In words intended to soothe even if they don’t persuade, the new leadership suggests that it will hold on to the best of Gorbachev’s perestroika ; although the deposed leader had lost most of his early personal popularity, many of his reforms remain valued. But the idea that the reactionaries who have seized power plan to carry on with market-oriented economic reforms and a liberalized political life seems patently absurd. Their stock in trade is demanding order, discipline, controls. Their view of sound government--we command, you obey--is wholly incompatible with the concepts of free thought, free choice, free expression.
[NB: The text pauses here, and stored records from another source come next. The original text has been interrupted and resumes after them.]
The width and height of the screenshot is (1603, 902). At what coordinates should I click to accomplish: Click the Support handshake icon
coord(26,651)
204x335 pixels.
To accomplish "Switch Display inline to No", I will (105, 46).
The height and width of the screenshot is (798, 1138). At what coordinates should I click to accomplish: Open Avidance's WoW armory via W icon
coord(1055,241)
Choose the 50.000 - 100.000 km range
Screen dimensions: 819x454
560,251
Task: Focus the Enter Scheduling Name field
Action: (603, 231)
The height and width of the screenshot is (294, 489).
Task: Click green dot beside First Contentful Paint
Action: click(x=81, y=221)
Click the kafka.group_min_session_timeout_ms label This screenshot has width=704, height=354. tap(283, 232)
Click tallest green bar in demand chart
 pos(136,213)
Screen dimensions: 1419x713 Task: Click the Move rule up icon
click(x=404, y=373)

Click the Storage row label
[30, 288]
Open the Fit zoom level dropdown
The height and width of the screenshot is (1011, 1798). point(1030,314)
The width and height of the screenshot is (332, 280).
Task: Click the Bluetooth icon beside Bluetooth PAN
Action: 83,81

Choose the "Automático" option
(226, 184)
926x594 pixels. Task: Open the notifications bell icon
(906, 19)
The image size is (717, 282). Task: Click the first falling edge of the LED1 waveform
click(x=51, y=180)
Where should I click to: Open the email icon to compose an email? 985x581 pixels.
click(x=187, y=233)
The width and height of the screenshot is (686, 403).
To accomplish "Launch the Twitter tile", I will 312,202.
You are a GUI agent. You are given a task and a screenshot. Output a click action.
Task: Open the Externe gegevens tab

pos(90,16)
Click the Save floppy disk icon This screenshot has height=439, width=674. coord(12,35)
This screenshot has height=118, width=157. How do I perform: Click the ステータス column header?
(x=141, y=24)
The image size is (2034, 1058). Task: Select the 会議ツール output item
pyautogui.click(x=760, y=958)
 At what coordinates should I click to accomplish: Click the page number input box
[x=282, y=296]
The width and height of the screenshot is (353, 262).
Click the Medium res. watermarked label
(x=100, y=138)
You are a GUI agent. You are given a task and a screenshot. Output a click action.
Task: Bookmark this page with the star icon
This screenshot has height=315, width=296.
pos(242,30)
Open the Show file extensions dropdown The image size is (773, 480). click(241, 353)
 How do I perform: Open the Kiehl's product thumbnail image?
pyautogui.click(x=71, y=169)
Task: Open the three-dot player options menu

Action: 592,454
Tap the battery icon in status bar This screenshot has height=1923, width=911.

The West, which in this context includes Japan and South Korea, is almost certain now to be even more dubious about loans, credits and investments for the Soviet Union. The doubts are warranted. The hard-faced men who flanked Yanayev at his press conference Monday hardly inspire confidence in their ability to lead the Soviet economy to better and freer days. The doubts can only deepen if recent Soviet cooperativeness in international relations comes to an end. For well over a year now, the hard-liners have been openly critical of Gorbachev’s supposed subservience to the West in foreign policy. The coup-makers have shown they are prepared to risk losing the chance for Western aid and economic integration with Europe. They may be equally willing to drop the conciliatory policies that made possible such achievements as arms reduction treaties, cooperation in response to Iraq’s outlawry and a potential Mideast peace conference.

Coming days will bring further clues as to what the junta intends, at home and abroad. Coming days should also show whether Russian Republic President Boris Yeltsin’s bold stand against reaction can be maintained. The coup d’etat in Moscow has been a momentous shock for all the world, and it will take time for its full consequences and meaning to emerge. What’s clear for now is that the Soviet Union has taken a giant leap backwards. There is no telling when it might be able to regain the ground that its new leaders have so quickly abandoned.